### Given passage ###

Why do multiple waits on cascaded ManualResetEvents triple the execution time?

Question

I have simplified the scenario as that I have as good as possible. Down below you find the complete code with which you can test the program yourself. In my use case I have to wait for a reset event from another Thread - lets call that subEvent. The event subEvent is signaled once again another thread is finished. Lets call this resetEvent. In this simplified version I signal resetEvent after 200ms and that signals subEvent immediately. This is implemented in the SingleCascaded method.

This example works as expected. The output for me is

Sub Thread: 229 ms
Main 229 ms
Thread: 229 ms

Well the 30ms is still a heavy price, but it becomes far worse, when I increase the number of waits of both reset events - this is closer to the scenario I have in my program. In the method MultipleCascaded I create 5 threads that wait for the resetEvent - which is set after 200 ms - and 15 threads that wait for the subEvent - which is set after the resetEvent.

Set reset event 641
Main 641 ms
Thread 4: 660 ms
Thread 1: 661 ms
Thread 3: 662 ms
Sub Thread 4.0.: 662 ms
Sub Thread 4.1.: 663 ms
Sub Thread 0.0.: 661 ms
Sub Thread 0.1.: 661 ms
Sub Thread 1.1.: 664 ms
Sub Thread 1.2.: 664 ms
Sub Thread 3.0.: 665 ms
Sub Thread 3.1.: 665 ms
Sub Thread 3.2.: 666 ms
Thread 0: 661 ms
Sub Thread 4.2.: 663 ms

The interesting part here is, that the Set\Wait method of the reset event does not produce the time gap. It seems that in this case the timer cannot execute after the designated time.

Of course in my application these are no timers, things like I/O access, computation and the like. But the effect is the same. There is a visible time gap in the execution where seemingly nothing happens. I had the issue in other scenarios as well (overly use of async/await for example). But there I could not reproduce it in a small example.

My question now is. What is happening? And far more important, how can I work around that? Here is what I have found out what is not the problem:

• All threads in the thread pool are blocked - There are a lot of threads that can be active at the same time
• The timer - as I mentioned in my actual application I do I/O accesses and computational work. There are no timers.
• The implementation of this particular reset event - This happens also when I use ManualResetEvent and AutoResetEvent and in my old application I worked with async/await; in this case it is a TaskCompletionSource

Here now the code for you to test it.

class Program
{
    static void Main(string[] args)
    {
        SingleCascaded();
        MultipleCascaded();
    }

    private static void MultipleCascaded()

###

Work instructions ▸
A. Please rewrite the ManualResetEvent question from "Here now the" to "static void MultipleCascaded()", switching "MultipleCascaded" to "RunMultipleCascaded".
B. Put this sentence from the ManualResetEvent question into Spanish: "There is a visible time gap in the execution where seemingly nothing happens."
C. Carry on the ManualResetEvent timing question from the point where it stops.

### Rows ###

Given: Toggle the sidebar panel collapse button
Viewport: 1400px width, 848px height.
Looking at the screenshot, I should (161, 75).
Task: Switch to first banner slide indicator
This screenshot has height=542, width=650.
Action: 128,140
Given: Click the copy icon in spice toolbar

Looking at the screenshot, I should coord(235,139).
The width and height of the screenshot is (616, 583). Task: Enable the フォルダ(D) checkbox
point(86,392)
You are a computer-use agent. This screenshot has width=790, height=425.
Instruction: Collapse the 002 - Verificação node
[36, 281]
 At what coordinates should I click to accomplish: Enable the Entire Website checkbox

###
### Rows ###

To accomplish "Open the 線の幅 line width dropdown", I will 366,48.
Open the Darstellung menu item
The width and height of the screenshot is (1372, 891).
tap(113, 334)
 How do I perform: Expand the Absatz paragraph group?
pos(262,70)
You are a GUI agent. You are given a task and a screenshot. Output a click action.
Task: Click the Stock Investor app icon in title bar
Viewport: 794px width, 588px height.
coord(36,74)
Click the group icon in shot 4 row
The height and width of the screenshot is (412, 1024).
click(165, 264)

###

Answers for the exercise ▸
A.
Here now the code for you to test it.

class Program
{
    static void Main(string[] args)
    {
        SingleCascaded();
        RunMultipleCascaded();
    }

    private static void RunMultipleCascaded()

B. Hay un intervalo de tiempo visible en la ejecución en el que aparentemente no ocurre nada.

C.
    {
        Console.WriteLine("Test multiple waits cascaded");
        ManualResetEventSlim resetEvent = new ManualResetEventSlim(false);
        Stopwatch watch = new Stopwatch();
        watch.Start();
        for (int j = 0; j < 5; j++)
        {
            ThreadPool.QueueUserWorkItem(state =>
            {
                ManualResetEventSlim subEvent = new ManualResetEventSlim(false);
                for (int k = 0; k < 3; k++)
                {
                    ThreadPool.QueueUserWorkItem(state =>
                    {
                        subEvent.Wait();
                        Console.WriteLine(
                            $"Sub Thread {((Tuple<int, int>) state).Item1}.{((Tuple<int, int>) state).Item2}.: {watch.ElapsedMilliseconds} ms");
                    }, new Tuple<int, int>((int) state, k));
                }

                resetEvent.Wait();
                subEvent.Set();
                Console.WriteLine($"Thread {state}: {watch.ElapsedMilliseconds} ms");
            }, j);
        }

        using Timer timer = new Timer(state =>
                                      {
                                          Console.WriteLine($"Set reset event {watch.ElapsedMilliseconds}");
                                          resetEvent.Set();
                                      }, null, 200,
                                      Timeout.Infinite);
    }

    private static void SingleCascaded()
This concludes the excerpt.